2 hearts of romaine, halved lengthwise
1 can (15 oz) chickpeas, drained and rinsed
1 tbsp olive oil (for chickpeas)
½ tsp paprika or smoked paprika
Salt & pepper to taste
Olive oil for brushing romaine
¼ cup plain Greek yogurt
1 tbsp lemon juice
1 tsp Dijon mustard
1 garlic clove, minced
2 tbsp grated Parmesan cheese
1 tbsp olive oil
Salt & pepper to taste
Optional: 1 tsp anchovy paste for traditional flavor
Roast Chickpeas: Preheat oven to 400°F (200°C). Toss chickpeas with olive oil, paprika, salt, and pepper. Bake for 30–35 minutes until crispy.

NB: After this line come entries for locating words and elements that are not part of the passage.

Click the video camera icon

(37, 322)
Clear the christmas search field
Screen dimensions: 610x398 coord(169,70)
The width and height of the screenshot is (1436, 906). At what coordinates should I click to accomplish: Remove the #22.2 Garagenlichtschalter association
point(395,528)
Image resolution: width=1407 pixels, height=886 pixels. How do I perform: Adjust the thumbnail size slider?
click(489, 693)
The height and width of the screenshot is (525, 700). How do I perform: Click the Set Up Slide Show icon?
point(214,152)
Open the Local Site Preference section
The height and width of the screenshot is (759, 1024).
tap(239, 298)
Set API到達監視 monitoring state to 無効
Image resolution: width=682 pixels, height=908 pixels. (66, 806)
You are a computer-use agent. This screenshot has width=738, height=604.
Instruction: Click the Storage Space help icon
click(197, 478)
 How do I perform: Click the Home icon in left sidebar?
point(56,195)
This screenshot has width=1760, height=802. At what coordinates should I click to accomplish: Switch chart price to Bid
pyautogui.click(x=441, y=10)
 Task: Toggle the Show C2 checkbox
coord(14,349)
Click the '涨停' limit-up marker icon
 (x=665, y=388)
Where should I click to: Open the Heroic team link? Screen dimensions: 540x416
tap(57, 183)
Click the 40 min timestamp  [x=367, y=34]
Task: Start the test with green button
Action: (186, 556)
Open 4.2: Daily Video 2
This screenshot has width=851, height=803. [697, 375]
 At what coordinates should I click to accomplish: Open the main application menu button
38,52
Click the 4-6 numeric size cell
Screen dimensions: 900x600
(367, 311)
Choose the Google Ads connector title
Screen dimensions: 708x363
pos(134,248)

Grill Romaine: Brush romaine halves with olive oil and grill cut-side down for 2–3 minutes until lightly charred.
Make Dressing: In a bowl, whisk all dressing ingredients until smooth.
Assemble: Place grilled romaine on plates, drizzle with dressing, and top with crispy chickpeas.
Garnish with extra Parmesan and cracked pepper. Serve warm or room temp.
Air-fry chickpeas for a quicker crunch!
Add grilled chicken or shrimp to make it a main meal.
Skip anchovy for a vegetarian version—still delicious!